Nissan investirá US$ 250 milhões na fábrica do Brasil e em novo produto

Montadora não revelou qual será o novo carro nacional, mas afirmou que quer chegar à terceira posição no ranking das marcas mais vendidas na América do Sul

Nissan investirá US$ 250 milhões na fábrica do Brasil e em novo produto Montadora não revelou qual será o novo carro nacional, mas afirmou que quer chegar à terceira posição no ranking das marcas mais vendidas na América do Sul

A Nissan exibiu o SUV elétrico Arya, modelo de porte médio que traz novas tecnologias

 

A Nissan anunciou na Argentina, durante lançamento da picape Frontier modelo 2023, um investimento de US$ 250 milhões para as operações brasileiras.
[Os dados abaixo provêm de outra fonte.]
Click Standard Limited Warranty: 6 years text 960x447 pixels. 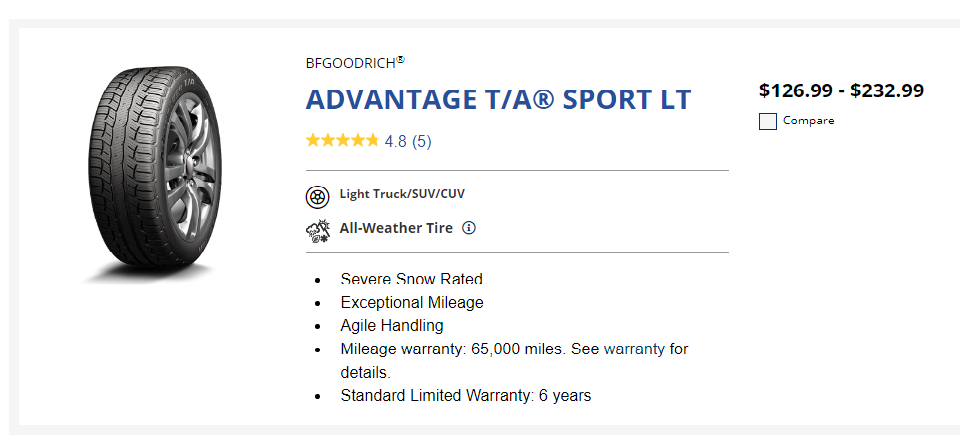(x=465, y=396)
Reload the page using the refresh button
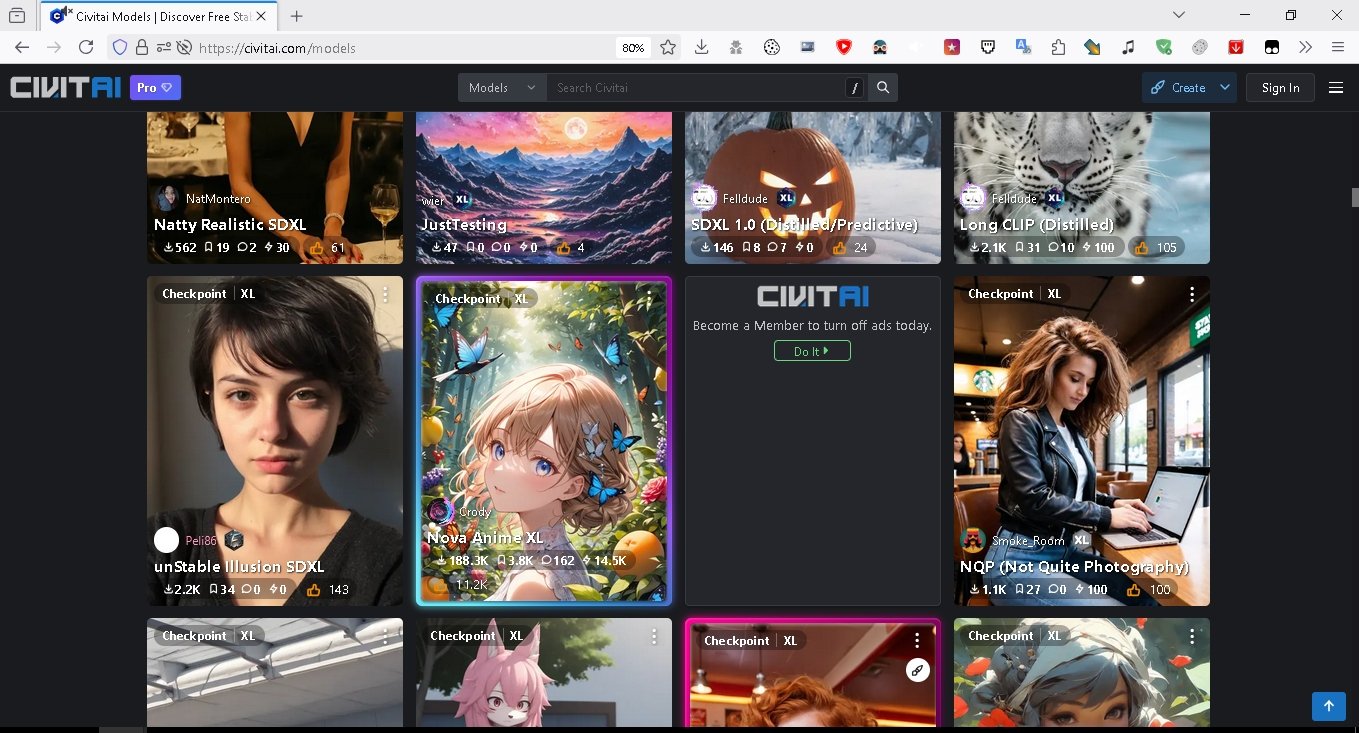The height and width of the screenshot is (733, 1359). tap(86, 47)
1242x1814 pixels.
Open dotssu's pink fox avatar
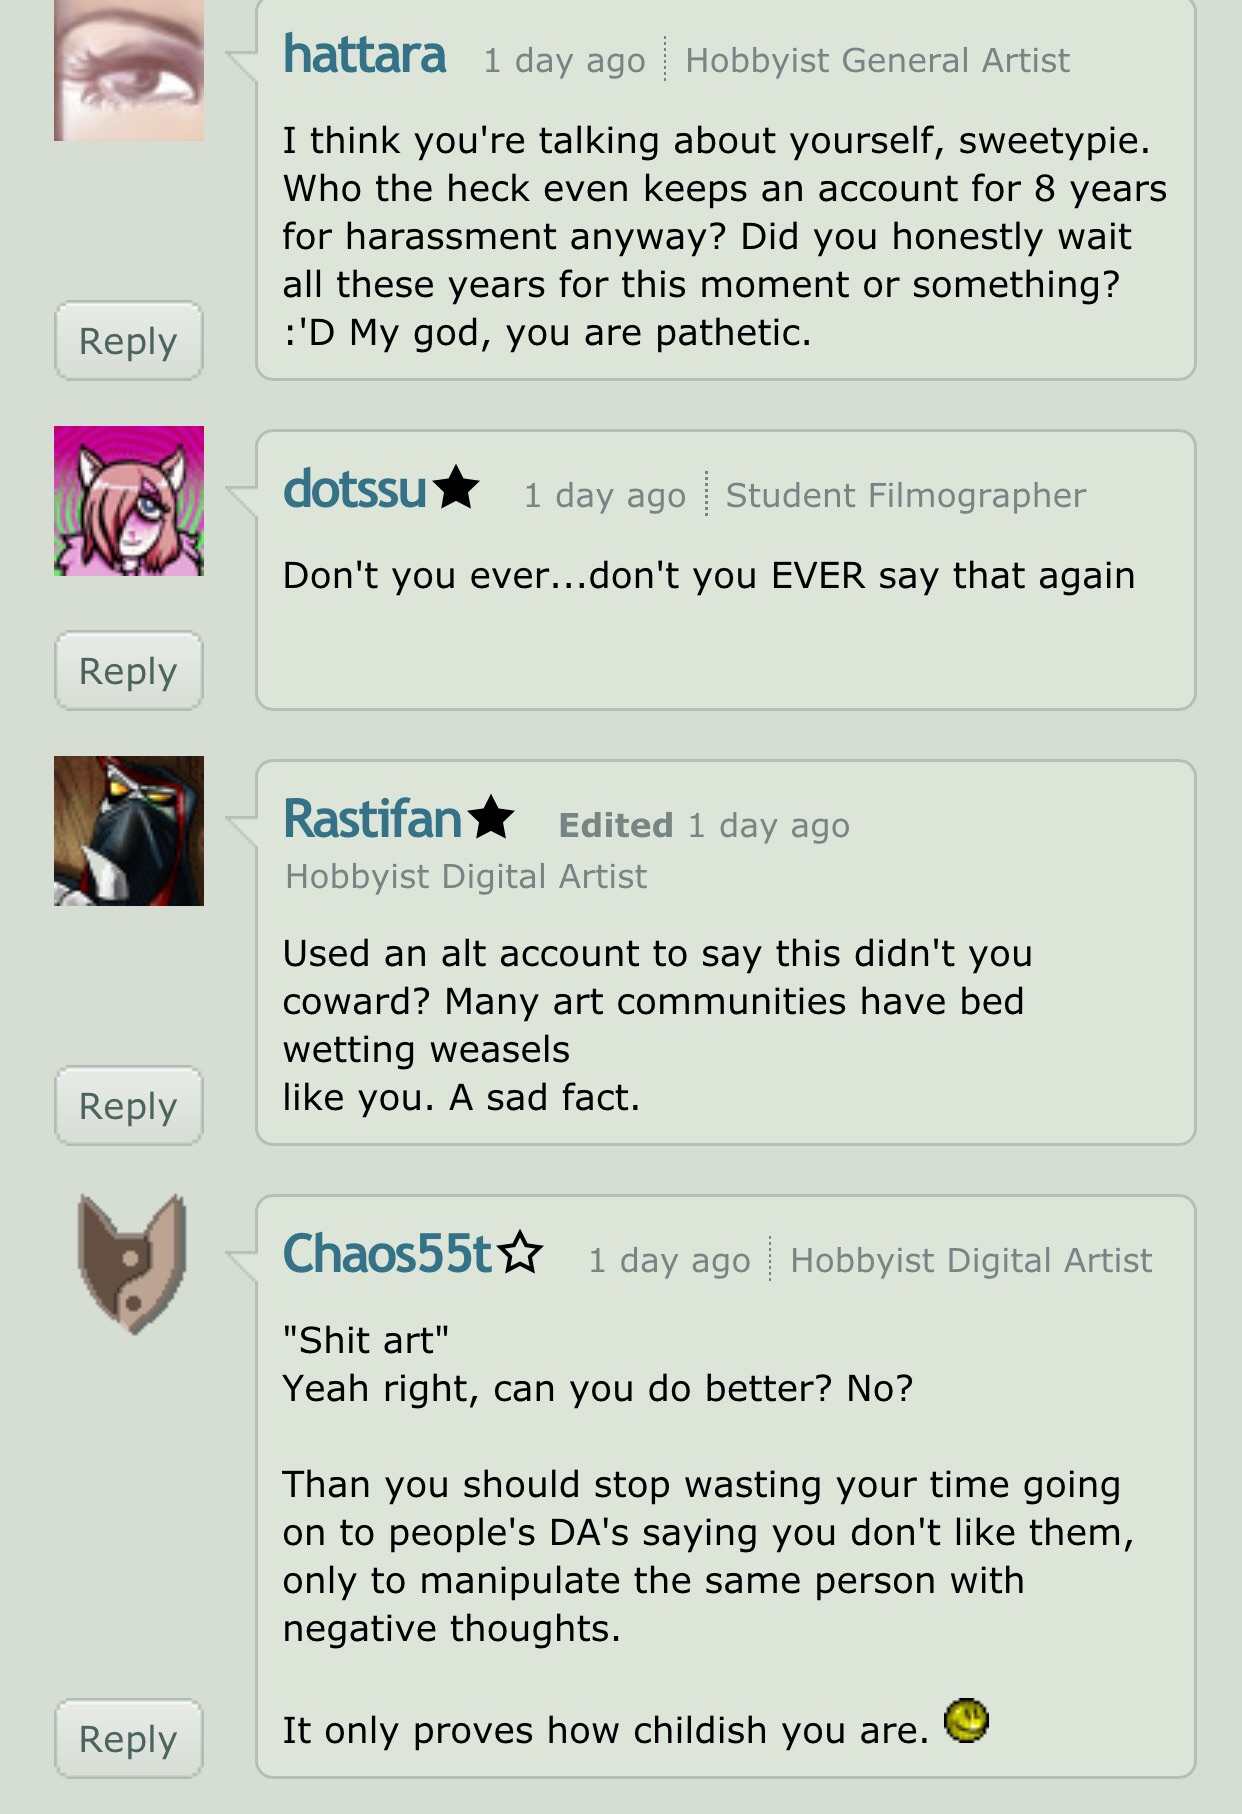129,501
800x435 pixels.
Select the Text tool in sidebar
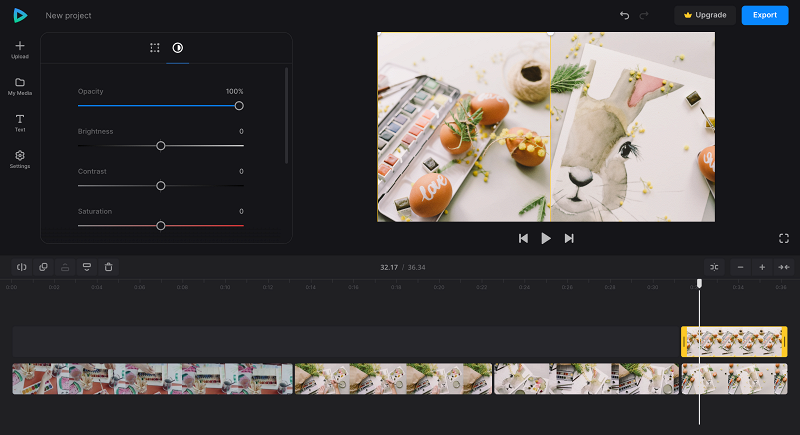click(20, 119)
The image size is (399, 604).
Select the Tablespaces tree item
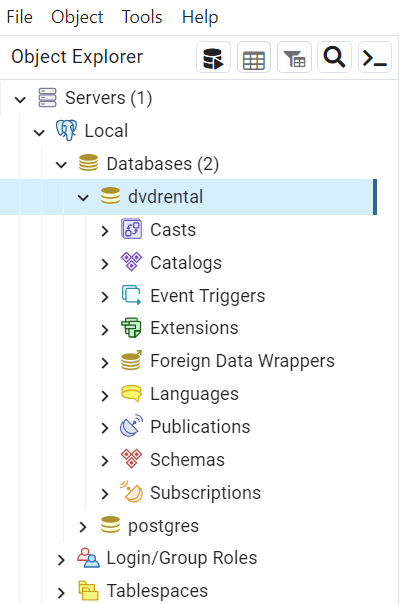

Além da atualização da planta de Resende (RJ), a marca informou que esta quantia também será usada para o lançamento de um novo produto nacional.

Porém, a Nissan não deu qualquer pista sobre qual seria esse produto. Sabe-se que a planta brasileira tem a missão de fabricar SUVs. Durante a coletiva, a marca exibiu no palco o Arya, SUV elétrico de porte médio. Claro que esse não será o novo produto fabricado em Resende. Ele foi mostrado como exemplo de conectividade que será implementado na próxima geração de produtos na região.

O Arya foi mostrado como exemplo de conectividade que será implementado na próxima geração de produtos na região

Atualmente, a marca japonesa produz apenas o SUV compacto Kicks no Brasil, sendo que para isso teve que abrir o segundo turno na fábrica de Resende no último mês, gerando mais 600 empregos diretos. A Nissan garantiu que está aumentando o índice de nacionalização de seus modelos tanto no Brasil quanto na Argentina.

Mas, com certeza, o Arya não será o novo produto produzido pela Nissan no Brasil

O plano da montadora para a América do Sul é ocupar nada menos que o terceiro lugar na região, mas não estabeleceram um prazo. Para o Brasil, a ideia não é brigar em todos os segmentos, mas exercer protagonismo nos que pretende disputar.
Os "japoneses" estão animados com a região, que em 2021 registrou crescimento acima da média mundial de 1,5%: 6% no Brasil; 26% na Argentina; 36% no Chile; e 79% no Peru.